►

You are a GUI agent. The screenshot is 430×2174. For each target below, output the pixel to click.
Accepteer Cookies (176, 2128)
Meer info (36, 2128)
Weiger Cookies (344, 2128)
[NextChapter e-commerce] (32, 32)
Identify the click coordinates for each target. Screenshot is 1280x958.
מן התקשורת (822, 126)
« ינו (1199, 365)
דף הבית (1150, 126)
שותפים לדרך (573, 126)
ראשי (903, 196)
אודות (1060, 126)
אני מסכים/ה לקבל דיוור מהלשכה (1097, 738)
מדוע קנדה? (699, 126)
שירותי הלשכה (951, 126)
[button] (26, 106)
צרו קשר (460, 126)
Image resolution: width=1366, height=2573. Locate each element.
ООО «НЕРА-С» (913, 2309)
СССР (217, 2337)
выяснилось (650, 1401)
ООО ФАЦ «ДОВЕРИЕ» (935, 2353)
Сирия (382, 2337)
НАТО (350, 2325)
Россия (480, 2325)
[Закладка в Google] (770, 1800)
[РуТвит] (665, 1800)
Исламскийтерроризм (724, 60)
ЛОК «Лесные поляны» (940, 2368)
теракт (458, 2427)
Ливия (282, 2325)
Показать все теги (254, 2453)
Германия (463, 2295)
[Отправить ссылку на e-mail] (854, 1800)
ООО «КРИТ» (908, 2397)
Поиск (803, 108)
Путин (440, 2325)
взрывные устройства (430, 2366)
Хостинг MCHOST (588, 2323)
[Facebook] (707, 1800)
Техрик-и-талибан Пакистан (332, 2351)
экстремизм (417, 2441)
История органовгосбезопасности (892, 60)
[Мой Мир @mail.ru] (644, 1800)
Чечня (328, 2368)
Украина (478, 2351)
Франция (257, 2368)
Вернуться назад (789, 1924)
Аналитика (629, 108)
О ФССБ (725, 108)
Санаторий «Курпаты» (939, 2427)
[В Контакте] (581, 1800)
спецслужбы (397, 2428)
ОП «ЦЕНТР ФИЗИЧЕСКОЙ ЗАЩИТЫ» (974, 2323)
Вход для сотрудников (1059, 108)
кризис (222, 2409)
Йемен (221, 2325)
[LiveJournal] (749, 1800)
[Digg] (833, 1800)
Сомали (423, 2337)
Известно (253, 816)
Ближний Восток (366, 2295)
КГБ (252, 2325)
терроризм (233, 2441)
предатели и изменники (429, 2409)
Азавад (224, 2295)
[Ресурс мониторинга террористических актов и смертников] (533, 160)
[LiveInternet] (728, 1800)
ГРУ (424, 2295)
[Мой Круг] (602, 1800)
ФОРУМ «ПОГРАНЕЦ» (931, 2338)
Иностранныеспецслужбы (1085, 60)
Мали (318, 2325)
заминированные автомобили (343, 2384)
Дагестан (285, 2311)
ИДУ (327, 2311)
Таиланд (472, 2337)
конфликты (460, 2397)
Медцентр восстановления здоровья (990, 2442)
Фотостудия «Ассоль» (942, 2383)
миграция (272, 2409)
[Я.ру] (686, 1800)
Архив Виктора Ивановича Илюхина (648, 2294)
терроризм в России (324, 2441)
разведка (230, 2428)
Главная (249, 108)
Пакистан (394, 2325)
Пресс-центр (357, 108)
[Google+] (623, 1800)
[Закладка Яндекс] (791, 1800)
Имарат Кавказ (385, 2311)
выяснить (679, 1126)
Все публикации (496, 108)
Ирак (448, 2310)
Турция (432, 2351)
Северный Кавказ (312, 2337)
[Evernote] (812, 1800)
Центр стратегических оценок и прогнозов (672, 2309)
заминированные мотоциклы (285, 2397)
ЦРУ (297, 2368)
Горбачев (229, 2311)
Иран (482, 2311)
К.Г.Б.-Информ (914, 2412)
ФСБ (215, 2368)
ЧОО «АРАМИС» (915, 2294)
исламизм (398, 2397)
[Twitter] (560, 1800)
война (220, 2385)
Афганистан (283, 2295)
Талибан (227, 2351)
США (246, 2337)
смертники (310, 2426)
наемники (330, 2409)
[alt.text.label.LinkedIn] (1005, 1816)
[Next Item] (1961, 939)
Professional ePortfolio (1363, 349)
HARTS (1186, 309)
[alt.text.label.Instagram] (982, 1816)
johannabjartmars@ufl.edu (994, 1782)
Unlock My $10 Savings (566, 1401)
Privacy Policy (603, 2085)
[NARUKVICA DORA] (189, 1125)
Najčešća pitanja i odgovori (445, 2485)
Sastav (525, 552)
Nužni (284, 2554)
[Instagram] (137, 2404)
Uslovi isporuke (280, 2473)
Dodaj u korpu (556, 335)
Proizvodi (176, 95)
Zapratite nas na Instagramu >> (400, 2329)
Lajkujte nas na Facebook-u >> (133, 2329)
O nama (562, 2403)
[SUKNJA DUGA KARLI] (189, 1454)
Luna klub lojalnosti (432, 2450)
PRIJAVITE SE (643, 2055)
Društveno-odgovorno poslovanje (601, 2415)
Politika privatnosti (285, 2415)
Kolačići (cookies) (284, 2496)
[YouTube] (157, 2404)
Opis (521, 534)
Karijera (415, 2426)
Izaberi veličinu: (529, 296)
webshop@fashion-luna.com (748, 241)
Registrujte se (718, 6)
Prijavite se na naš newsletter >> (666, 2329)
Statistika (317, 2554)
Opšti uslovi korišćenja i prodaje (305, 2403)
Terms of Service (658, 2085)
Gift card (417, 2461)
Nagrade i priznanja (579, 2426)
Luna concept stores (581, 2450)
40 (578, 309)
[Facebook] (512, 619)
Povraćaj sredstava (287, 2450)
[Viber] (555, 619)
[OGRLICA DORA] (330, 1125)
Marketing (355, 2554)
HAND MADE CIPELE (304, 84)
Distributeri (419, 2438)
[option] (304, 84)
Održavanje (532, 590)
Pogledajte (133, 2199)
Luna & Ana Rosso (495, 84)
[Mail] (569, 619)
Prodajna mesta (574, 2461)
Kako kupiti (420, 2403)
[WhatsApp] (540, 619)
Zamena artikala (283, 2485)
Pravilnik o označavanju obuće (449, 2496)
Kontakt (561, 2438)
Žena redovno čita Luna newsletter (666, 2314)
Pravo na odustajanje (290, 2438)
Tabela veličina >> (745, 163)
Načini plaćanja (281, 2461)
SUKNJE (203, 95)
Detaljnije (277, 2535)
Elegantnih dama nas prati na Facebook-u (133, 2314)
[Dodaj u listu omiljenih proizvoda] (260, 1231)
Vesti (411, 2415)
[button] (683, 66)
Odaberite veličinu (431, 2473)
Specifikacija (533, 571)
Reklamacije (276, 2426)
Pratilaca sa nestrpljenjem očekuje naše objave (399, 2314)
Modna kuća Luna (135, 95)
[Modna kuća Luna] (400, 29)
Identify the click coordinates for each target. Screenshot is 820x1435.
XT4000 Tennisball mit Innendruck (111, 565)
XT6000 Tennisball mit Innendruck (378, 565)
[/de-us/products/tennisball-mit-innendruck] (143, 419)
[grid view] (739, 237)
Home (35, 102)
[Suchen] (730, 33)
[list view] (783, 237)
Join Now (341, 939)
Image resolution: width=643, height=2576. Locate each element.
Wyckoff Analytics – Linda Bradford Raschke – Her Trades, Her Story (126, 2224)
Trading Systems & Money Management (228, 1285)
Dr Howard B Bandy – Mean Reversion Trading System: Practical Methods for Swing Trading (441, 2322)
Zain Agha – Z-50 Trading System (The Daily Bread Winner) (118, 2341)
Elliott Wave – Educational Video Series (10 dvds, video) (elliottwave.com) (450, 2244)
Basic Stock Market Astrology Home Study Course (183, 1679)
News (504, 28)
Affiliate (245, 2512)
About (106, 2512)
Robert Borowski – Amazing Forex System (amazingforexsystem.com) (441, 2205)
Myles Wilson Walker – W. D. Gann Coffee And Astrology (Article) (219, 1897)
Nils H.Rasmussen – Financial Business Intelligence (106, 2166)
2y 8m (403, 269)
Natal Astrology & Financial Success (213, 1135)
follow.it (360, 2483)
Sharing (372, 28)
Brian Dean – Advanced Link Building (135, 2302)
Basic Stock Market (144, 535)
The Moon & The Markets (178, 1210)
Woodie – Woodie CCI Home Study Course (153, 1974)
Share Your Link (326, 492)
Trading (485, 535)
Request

◄

Considering only the material above, set down every line from the one with "Elliott Wave –" to the one with "Basic Stock Market (144, 535)", inclusive, exactly as written.

Expected answer:
Elliott Wave – Educational Video Series (10 dvds, video) (elliottwave.com) (450, 2244)
Basic Stock Market Astrology Home Study Course (183, 1679)
News (504, 28)
Affiliate (245, 2512)
About (106, 2512)
Robert Borowski – Amazing Forex System (amazingforexsystem.com) (441, 2205)
Myles Wilson Walker – W. D. Gann Coffee And Astrology (Article) (219, 1897)
Nils H.Rasmussen – Financial Business Intelligence (106, 2166)
2y 8m (403, 269)
Natal Astrology & Financial Success (213, 1135)
follow.it (360, 2483)
Sharing (372, 28)
Brian Dean – Advanced Link Building (135, 2302)
Basic Stock Market (144, 535)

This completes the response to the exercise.